* _Short task_
Reproduce the rows below without changes, starting at the line that contains "Task: Click 転送 in the toolbar" and ending at the last row, with both ends included. Leave the pictures out of your answer.
══ Raw data
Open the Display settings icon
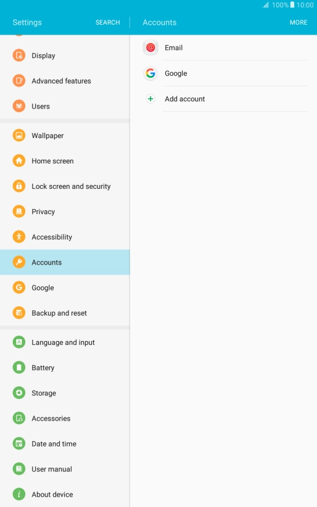[x=19, y=56]
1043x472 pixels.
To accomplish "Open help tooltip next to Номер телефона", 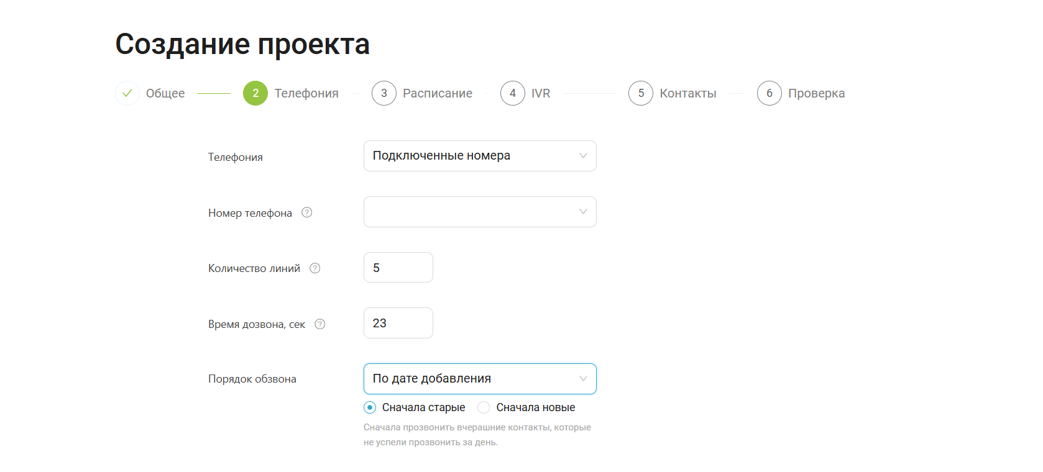I will pyautogui.click(x=307, y=212).
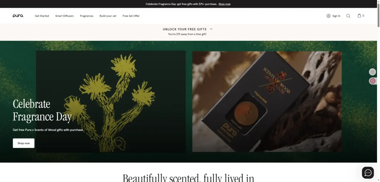This screenshot has width=380, height=182.
Task: Select Get Started in navigation
Action: tap(42, 16)
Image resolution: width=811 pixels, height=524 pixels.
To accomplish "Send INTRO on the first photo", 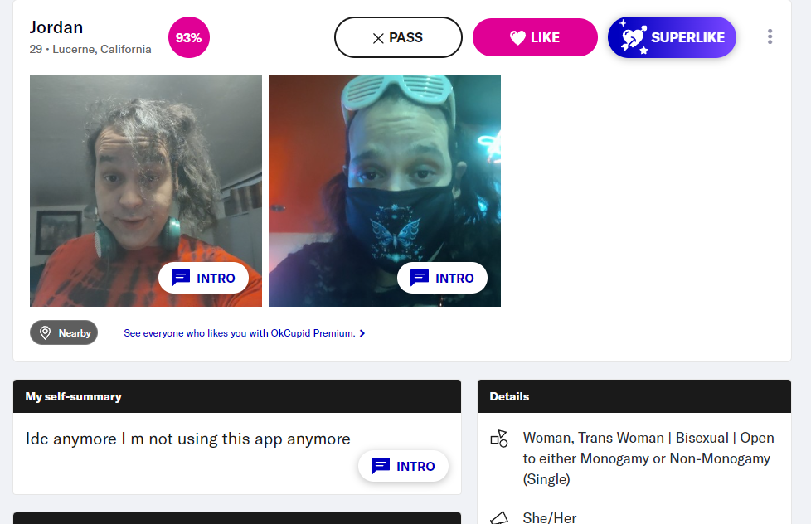I will click(203, 278).
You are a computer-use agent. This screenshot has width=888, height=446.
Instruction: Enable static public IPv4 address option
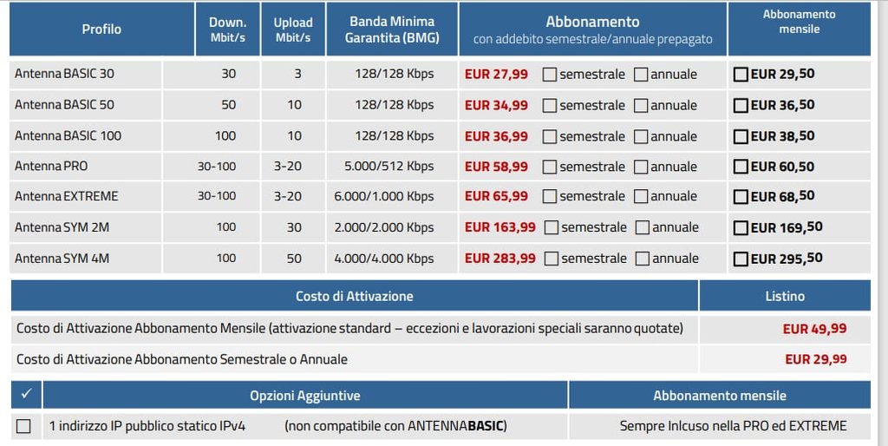click(x=23, y=426)
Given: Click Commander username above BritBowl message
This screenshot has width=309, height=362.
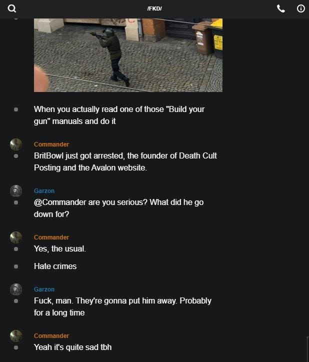Looking at the screenshot, I should point(52,145).
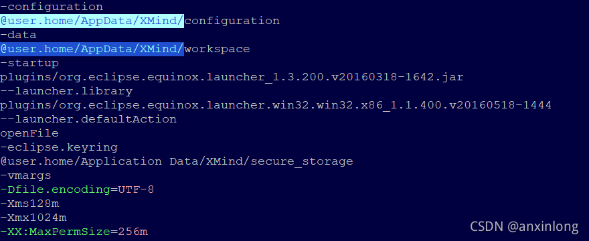Click the -Xmx1024m line
The width and height of the screenshot is (589, 241).
click(33, 218)
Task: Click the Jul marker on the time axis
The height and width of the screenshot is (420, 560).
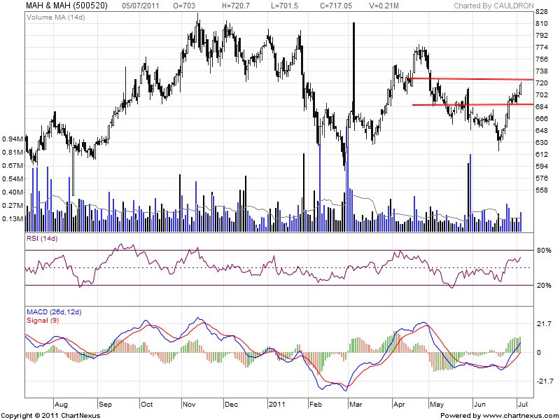Action: pyautogui.click(x=522, y=404)
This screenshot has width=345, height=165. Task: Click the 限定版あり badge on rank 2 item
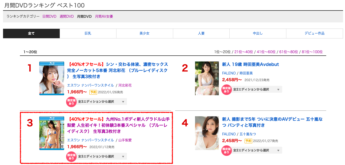point(227,89)
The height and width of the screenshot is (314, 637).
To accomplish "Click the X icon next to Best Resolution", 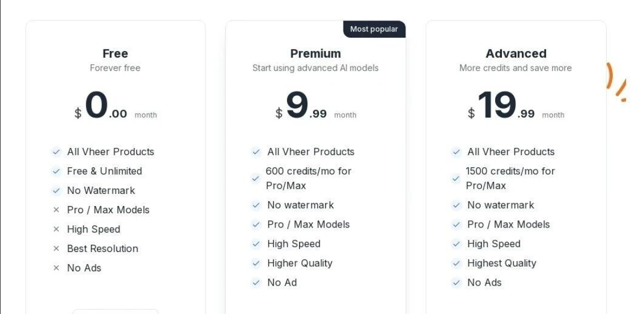I will coord(56,249).
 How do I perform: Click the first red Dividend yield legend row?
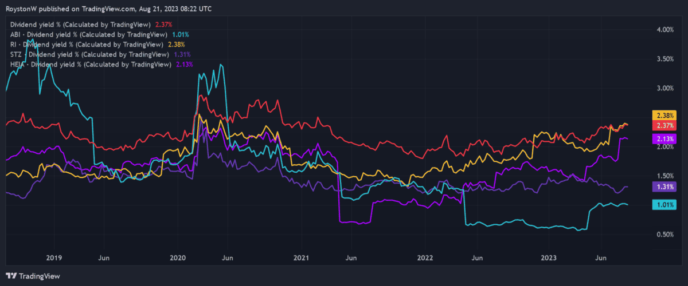[89, 25]
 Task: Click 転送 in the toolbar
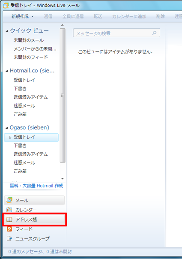tap(98, 16)
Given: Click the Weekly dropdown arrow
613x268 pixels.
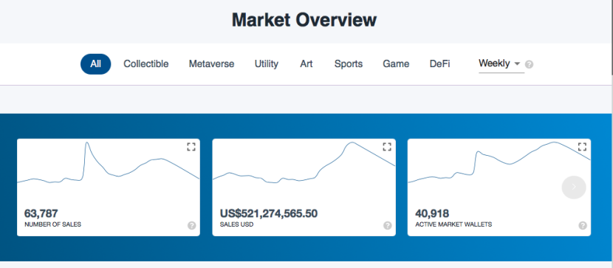Looking at the screenshot, I should pyautogui.click(x=517, y=63).
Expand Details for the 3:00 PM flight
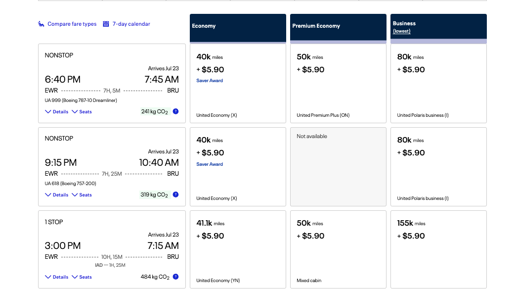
════
* _Written response_
 Task: Click 転送 in the toolbar
tap(98, 16)
Given: Click the Weekly dropdown arrow
613x268 pixels.
Looking at the screenshot, I should pyautogui.click(x=517, y=63).
Expand Details for the 3:00 PM flight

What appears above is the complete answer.